Wednesday, September 25, 2013

French Bread

I went to make this bread the other day and realized the recipe was tucked into another soup post, and that was just not okay!  This needed its own post.  This recipe comes from my mother-in-law and I've made it many many times now.  Sometimes I sub half of the all-purpose flour out for whole wheat, sometimes I just do all white.  It's great paired with soup, pasta, salad, you name it.  It takes awhile for all the rising, but the actual work is very easy and fast.  And homemade french bread is so much more delicious and impressive than store-bought!  Give it a try!

French Bread

2 1/4 c. hot water
1 T. yeast
2 T. sugar
1 tsp. salt
5-6 c. flour

In a small bowl or cup, place 1/4 c. hot water and yeast.  Sprinkle 1 T. sugar over the yeast and let stand for 5 minutes until the yeast starts to bubble.

Meanwhile, in the bowl of a large stand mixer (or large mixing bowl if you want to do this by hand), mix together the salt and the remaining 2 c. of water and 1 T. sugar.  Add 3 cups of flour and mix well.  Add in the bubbled yeast mixture and then, with the mixer on low (or kneading by hand), gradually add the remaining flour 1 cup at a time until the dough pulls away from the sides and forms together.  Knead for 5 minutes.

Place the dough in a large greased (I use olive oil) bowl, cover with a clean dish towel, and let rise until doubled, about 1-2 hrs.

Divide the dough into 2 pieces and form into 2 long loaves on a greased baking sheet.  Let rise a second time until doubled in size, about 30-45 minutes.

Meanwhile, preheat your oven to 425 degrees and place a baking pan (i.e. 8x8 or 9x13) holding about an inch of water on the bottom rack.

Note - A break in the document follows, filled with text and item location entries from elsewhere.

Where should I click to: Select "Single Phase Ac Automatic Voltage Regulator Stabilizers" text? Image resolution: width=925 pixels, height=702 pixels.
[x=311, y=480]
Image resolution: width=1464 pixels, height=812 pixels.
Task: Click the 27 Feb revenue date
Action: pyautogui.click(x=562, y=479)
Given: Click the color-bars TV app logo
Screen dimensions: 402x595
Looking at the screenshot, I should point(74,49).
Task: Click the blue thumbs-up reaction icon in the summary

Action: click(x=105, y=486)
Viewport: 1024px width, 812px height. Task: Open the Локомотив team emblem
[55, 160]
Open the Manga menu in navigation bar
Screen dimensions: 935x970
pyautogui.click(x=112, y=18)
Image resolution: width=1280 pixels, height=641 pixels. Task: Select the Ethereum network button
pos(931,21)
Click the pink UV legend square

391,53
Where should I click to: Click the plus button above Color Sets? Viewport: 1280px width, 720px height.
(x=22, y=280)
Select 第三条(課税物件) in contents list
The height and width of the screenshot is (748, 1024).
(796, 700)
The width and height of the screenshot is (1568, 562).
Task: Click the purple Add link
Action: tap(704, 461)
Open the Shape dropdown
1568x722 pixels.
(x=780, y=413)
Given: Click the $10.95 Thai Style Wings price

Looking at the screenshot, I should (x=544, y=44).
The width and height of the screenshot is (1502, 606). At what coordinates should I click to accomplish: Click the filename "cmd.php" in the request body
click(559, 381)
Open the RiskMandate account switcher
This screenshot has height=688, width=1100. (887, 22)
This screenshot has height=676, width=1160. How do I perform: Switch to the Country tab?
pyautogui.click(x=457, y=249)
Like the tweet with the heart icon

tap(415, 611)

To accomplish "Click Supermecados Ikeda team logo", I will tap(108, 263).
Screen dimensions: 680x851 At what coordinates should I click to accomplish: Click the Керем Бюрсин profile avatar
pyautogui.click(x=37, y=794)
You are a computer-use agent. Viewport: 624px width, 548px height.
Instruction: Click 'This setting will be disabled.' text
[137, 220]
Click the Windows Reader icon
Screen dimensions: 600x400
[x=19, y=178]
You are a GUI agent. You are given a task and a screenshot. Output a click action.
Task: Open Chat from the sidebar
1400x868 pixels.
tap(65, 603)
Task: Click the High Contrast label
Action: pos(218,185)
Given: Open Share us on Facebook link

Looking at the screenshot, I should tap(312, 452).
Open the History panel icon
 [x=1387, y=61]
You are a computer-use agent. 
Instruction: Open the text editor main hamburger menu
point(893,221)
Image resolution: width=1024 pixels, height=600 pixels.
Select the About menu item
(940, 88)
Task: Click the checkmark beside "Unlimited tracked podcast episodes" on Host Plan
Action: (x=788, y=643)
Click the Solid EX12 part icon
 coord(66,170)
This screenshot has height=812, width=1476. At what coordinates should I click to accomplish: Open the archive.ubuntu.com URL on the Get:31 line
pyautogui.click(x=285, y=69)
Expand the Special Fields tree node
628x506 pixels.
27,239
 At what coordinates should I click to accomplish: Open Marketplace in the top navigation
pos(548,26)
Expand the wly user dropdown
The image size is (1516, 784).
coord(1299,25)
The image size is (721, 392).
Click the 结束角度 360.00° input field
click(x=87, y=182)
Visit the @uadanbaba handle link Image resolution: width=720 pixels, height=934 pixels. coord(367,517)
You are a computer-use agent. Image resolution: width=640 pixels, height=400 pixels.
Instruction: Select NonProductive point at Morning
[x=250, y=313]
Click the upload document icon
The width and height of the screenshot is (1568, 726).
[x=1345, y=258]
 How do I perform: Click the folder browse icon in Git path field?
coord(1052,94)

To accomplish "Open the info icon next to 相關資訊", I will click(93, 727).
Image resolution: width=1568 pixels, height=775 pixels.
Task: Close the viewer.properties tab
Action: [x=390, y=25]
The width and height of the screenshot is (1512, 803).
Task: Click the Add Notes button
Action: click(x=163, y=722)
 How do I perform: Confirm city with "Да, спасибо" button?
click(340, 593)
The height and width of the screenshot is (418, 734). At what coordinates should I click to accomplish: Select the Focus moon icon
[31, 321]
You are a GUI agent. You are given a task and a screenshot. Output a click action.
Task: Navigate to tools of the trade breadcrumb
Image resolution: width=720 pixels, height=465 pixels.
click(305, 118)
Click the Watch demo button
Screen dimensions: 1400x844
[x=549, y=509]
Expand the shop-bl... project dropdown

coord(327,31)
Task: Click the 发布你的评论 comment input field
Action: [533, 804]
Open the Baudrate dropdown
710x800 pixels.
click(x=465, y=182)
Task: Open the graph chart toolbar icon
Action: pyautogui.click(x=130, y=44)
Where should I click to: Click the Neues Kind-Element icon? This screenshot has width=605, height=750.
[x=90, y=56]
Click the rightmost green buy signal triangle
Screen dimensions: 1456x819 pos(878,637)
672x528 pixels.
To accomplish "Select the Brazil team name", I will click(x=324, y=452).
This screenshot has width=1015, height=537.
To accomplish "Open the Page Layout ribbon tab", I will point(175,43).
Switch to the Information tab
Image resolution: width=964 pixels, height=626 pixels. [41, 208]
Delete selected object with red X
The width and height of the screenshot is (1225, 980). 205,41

Using a serrated knife, gently make 3 diagonal slashes in each loaf.  Place the baking sheet on the middle rack and back at 425 degrees for 25-30 minutes.  Remove from the oven and place on cooling rack.  Brush with butter or olive oil, if desired.
Source: Debbie Nowland


Liz Johnson said...

Question - does this bread get really hard and crusty on the top? I've been really trying to find a hard/crusty french bread recipe!

Sarah said...

Liz - it gets pretty hard and crusty. The pan of water in the oven helps a hard crust to form. If you don't eat it all fresh and store it in a bag though, it softens up. It's definitely not soft fresh, but it's not super crusty like artisan bread or something. This sounds very vague, but hopefully it helps!